Ecco allora la Speranza.
Speranza: non avere paura o meglio, essere più grandi della paura. Difficile in tempi di pandemia. Il senso del lavoro è minato alle fondamenta, l’intimità con i nostri cari si dissolve e i punti di riferimento vacillano. Ma non è questa una grazia? Non siamo forse abituati ad uno stile di vita frenetico e martellante che ogni giorno ci logora? Non ci lamentiamo ogni giorno d’un sistema che non funziona? Non urliamo ai quattro venti che i legami tra le persone siano usa e getta? Ecco allora un momento di riflessione forzata, di silenzio indotto. Un “discorso della montagna” interiore.

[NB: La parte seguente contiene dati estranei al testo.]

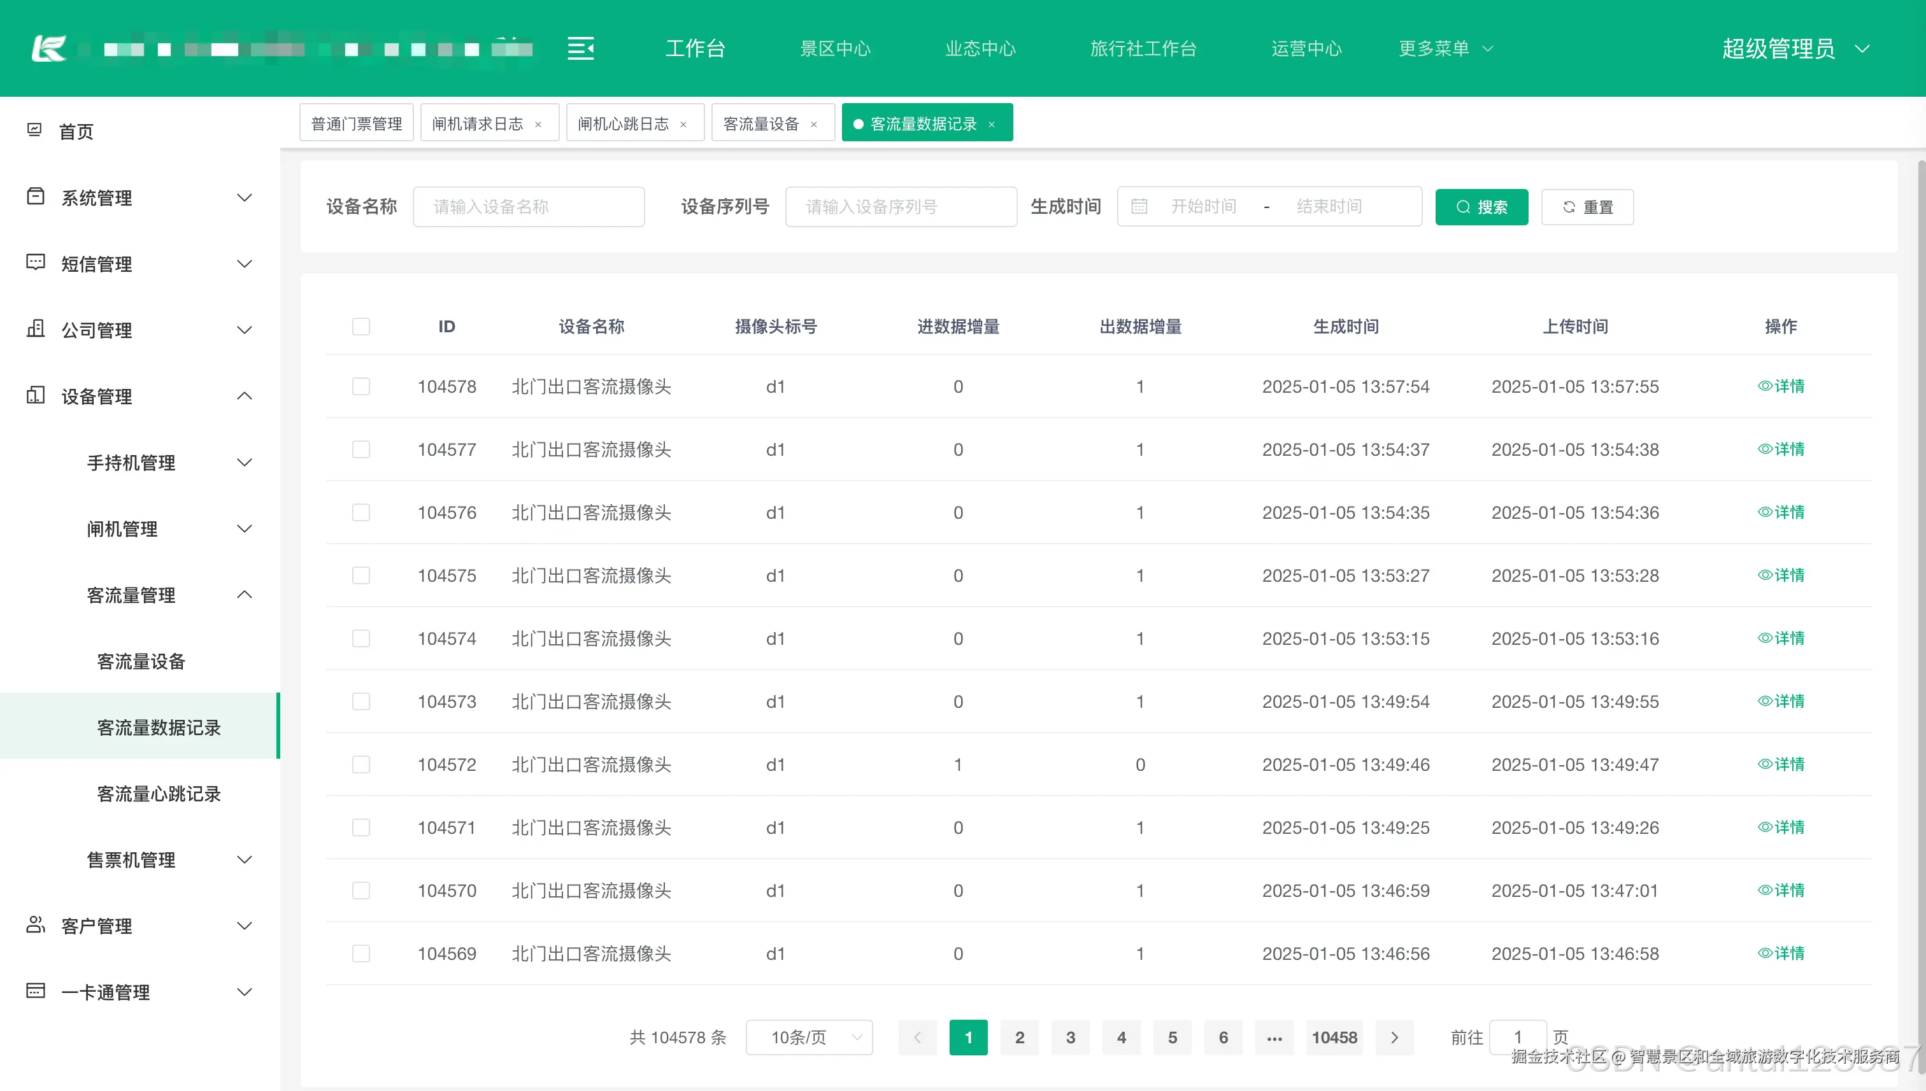View 详情 for record 104578

1781,386
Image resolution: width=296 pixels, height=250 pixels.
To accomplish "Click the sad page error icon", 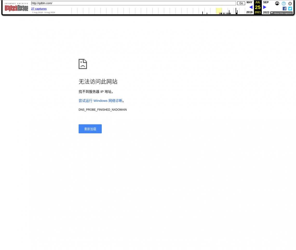I will click(x=83, y=64).
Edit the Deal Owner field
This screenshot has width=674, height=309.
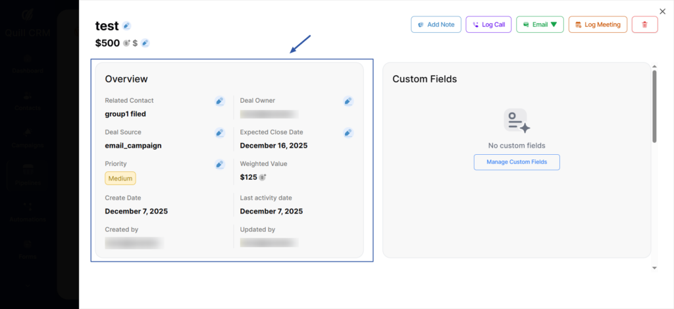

Nuove lenti per vedere queste settimane come una speranza per il futuro, come un respiro di sollievo per comprendere meglio il presente, come uno scossone della vita per imparare ad amare meglio, a partire da noi stessi, a partire dalle piccole cose:
Ripensare la solitudine come una essenziale via d’accesso al mondo.
Apprezzare il dono dell’anzianità come monumento e raccoglimento prima ancora di considerarla peso e sfogo.
Accogliere la libertà dell’amicizia, che è sincerità e divergenza ancorché esclusivamente gioco e comunione.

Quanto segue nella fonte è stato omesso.